** Exercise details **
Reproduce the items from the line containing "drug (921, 198)" through the line containing "operating (486, 767)", inclusive, with "specified word" renamed to "listed word" and nothing else altered.

** Supplied material **

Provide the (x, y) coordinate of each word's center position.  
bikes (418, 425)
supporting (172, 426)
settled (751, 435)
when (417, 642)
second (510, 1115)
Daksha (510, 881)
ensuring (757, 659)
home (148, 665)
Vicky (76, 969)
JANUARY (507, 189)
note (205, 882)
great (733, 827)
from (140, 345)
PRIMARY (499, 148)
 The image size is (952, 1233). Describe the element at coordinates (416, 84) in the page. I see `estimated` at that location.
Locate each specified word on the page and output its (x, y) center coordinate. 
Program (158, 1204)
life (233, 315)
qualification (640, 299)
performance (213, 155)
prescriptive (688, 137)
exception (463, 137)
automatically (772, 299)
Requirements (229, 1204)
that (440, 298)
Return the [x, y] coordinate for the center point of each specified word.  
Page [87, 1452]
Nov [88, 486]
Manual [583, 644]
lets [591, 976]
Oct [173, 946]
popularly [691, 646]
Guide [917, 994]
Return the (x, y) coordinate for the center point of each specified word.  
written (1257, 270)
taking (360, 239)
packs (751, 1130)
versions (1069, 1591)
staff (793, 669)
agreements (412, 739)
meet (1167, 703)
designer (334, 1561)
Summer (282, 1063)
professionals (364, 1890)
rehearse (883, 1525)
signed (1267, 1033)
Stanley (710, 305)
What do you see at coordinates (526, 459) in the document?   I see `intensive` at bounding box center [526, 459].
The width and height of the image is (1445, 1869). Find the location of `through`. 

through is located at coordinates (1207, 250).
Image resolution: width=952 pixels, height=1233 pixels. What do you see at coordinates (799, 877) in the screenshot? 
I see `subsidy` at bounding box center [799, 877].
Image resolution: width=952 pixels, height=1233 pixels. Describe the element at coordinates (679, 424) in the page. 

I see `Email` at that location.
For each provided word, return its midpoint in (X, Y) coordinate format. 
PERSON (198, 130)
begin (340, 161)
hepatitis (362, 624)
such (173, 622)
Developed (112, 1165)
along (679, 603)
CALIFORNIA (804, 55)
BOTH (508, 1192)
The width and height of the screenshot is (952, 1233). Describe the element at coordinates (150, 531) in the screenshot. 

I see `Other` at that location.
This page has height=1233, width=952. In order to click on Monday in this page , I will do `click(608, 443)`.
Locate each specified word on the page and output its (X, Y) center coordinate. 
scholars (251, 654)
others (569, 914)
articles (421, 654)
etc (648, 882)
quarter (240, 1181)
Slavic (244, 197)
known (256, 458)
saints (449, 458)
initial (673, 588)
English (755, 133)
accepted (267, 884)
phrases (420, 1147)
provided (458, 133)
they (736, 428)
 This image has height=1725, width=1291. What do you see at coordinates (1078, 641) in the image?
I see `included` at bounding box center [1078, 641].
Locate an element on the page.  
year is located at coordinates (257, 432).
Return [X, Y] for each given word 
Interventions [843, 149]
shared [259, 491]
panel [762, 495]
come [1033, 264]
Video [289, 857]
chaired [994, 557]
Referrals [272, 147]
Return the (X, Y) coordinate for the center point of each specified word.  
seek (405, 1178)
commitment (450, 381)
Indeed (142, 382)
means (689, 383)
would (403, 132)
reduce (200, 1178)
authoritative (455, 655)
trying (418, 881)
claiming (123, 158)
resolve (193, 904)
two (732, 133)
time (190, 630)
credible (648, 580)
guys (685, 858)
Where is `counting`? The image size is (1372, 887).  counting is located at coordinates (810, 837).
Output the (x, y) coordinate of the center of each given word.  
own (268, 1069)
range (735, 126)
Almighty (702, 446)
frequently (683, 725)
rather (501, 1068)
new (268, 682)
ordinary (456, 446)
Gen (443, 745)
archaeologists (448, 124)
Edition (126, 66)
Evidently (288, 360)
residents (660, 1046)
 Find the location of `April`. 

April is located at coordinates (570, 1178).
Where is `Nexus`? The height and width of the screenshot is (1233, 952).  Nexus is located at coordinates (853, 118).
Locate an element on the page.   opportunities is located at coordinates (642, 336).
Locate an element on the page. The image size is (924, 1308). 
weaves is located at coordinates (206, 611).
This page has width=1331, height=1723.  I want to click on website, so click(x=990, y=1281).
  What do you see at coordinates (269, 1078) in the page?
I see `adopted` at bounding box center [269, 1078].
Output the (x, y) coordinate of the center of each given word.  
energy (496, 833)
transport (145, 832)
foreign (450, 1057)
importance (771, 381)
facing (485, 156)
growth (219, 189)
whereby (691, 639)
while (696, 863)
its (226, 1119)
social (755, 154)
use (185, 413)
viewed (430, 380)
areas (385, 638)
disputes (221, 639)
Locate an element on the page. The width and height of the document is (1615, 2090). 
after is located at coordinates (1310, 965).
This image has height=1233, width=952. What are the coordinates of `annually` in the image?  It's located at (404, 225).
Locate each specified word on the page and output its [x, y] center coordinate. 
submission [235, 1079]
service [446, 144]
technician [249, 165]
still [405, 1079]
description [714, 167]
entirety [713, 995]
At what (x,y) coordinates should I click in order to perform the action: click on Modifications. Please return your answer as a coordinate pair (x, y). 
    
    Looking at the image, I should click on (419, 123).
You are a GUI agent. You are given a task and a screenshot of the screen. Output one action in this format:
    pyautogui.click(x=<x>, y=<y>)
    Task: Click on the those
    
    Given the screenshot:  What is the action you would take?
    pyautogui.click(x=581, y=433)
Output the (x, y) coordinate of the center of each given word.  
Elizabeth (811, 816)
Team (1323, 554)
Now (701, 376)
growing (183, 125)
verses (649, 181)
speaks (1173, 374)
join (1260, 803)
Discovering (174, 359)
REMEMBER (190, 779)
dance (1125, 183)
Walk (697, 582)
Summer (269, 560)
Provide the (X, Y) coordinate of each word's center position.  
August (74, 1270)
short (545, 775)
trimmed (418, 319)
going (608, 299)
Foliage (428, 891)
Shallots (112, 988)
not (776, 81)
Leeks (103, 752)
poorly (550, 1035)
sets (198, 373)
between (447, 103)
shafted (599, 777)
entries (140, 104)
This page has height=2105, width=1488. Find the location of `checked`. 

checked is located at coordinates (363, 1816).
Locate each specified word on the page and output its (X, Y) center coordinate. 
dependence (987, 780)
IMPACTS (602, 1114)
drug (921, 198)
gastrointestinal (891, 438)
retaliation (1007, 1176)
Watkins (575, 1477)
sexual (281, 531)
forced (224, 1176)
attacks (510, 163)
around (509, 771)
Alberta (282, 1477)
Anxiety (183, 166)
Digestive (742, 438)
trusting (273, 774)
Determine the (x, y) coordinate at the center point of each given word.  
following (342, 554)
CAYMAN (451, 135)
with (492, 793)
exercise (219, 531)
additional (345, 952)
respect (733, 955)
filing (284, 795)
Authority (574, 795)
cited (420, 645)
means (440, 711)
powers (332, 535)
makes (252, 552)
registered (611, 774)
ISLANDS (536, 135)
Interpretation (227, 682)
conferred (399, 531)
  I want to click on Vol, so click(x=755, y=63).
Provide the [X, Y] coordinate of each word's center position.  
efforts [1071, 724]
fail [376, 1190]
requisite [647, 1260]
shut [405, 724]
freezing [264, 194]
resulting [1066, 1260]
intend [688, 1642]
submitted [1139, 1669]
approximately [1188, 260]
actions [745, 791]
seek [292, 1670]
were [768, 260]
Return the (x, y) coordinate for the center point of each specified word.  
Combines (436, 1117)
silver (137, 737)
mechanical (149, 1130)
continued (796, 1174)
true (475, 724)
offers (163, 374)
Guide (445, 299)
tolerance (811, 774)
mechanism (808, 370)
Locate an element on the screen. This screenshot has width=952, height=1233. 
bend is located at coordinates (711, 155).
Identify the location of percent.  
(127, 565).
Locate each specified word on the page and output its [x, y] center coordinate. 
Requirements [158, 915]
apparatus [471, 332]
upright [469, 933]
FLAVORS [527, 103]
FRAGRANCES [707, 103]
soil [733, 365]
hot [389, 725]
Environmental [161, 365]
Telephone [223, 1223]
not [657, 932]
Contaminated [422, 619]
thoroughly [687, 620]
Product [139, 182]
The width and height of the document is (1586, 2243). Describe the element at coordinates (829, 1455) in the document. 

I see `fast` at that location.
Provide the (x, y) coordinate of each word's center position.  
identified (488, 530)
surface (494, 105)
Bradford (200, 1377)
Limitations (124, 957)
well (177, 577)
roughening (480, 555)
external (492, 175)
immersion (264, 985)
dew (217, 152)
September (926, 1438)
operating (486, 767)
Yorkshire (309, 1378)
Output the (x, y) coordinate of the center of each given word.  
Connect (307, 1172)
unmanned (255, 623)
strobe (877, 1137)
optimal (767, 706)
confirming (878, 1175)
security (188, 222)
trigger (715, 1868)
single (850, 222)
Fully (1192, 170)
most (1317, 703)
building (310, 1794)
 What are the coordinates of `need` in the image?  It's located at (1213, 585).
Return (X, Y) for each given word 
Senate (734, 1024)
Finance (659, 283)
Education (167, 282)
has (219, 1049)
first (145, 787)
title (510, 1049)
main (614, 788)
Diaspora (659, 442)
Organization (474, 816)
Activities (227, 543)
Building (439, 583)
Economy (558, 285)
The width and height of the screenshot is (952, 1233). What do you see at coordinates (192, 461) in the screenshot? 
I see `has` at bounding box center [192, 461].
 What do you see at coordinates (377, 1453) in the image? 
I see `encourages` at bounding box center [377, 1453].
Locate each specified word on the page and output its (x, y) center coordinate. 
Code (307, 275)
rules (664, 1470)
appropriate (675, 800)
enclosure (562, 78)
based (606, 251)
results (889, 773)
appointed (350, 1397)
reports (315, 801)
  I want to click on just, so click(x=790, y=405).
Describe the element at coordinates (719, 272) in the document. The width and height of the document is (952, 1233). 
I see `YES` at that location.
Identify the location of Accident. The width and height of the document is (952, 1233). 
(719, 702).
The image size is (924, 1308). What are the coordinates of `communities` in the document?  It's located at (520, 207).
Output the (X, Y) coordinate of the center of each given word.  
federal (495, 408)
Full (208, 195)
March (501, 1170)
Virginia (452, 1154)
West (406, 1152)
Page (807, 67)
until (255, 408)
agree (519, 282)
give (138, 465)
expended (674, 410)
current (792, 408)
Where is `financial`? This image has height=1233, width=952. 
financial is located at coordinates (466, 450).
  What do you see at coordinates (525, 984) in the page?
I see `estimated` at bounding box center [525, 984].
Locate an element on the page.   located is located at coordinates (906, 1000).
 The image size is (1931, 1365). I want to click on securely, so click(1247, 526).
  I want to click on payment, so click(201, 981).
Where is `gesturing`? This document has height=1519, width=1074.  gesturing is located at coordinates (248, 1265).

** Answer to the task **
drug (921, 198)
gastrointestinal (891, 438)
retaliation (1007, 1176)
Watkins (575, 1477)
sexual (281, 531)
forced (224, 1176)
attacks (510, 163)
around (509, 771)
Alberta (282, 1477)
Anxiety (183, 166)
Digestive (742, 438)
trusting (273, 774)
Determine the (x, y) coordinate at the center point of each given word.  
following (342, 554)
CAYMAN (451, 135)
with (492, 793)
exercise (219, 531)
additional (345, 952)
respect (733, 955)
filing (284, 795)
Authority (574, 795)
cited (420, 645)
means (440, 711)
powers (332, 535)
makes (252, 552)
registered (611, 774)
ISLANDS (536, 135)
Interpretation (227, 682)
conferred (399, 531)
  I want to click on Vol, so click(x=755, y=63).
Provide the [X, Y] coordinate of each word's center position.  
efforts [1071, 724]
fail [376, 1190]
requisite [647, 1260]
shut [405, 724]
freezing [264, 194]
resulting [1066, 1260]
intend [688, 1642]
submitted [1139, 1669]
approximately [1188, 260]
actions [745, 791]
seek [292, 1670]
were [768, 260]
Return the (x, y) coordinate for the center point of each listed word.  
Combines (436, 1117)
silver (137, 737)
mechanical (149, 1130)
continued (796, 1174)
true (475, 724)
offers (163, 374)
Guide (445, 299)
tolerance (811, 774)
mechanism (808, 370)
Locate an element on the screen. This screenshot has width=952, height=1233. 
bend is located at coordinates (711, 155).
Identify the location of percent.  
(127, 565).
Locate each listed word on the page and output its [x, y] center coordinate. 
Requirements [158, 915]
apparatus [471, 332]
upright [469, 933]
FLAVORS [527, 103]
FRAGRANCES [707, 103]
soil [733, 365]
hot [389, 725]
Environmental [161, 365]
Telephone [223, 1223]
not [657, 932]
Contaminated [422, 619]
thoroughly [687, 620]
Product [139, 182]
The width and height of the document is (1586, 2243). Describe the element at coordinates (829, 1455) in the document. 

I see `fast` at that location.
Provide the (x, y) coordinate of each word's center position.  
identified (488, 530)
surface (494, 105)
Bradford (200, 1377)
Limitations (124, 957)
well (177, 577)
roughening (480, 555)
external (492, 175)
immersion (264, 985)
dew (217, 152)
September (926, 1438)
operating (486, 767)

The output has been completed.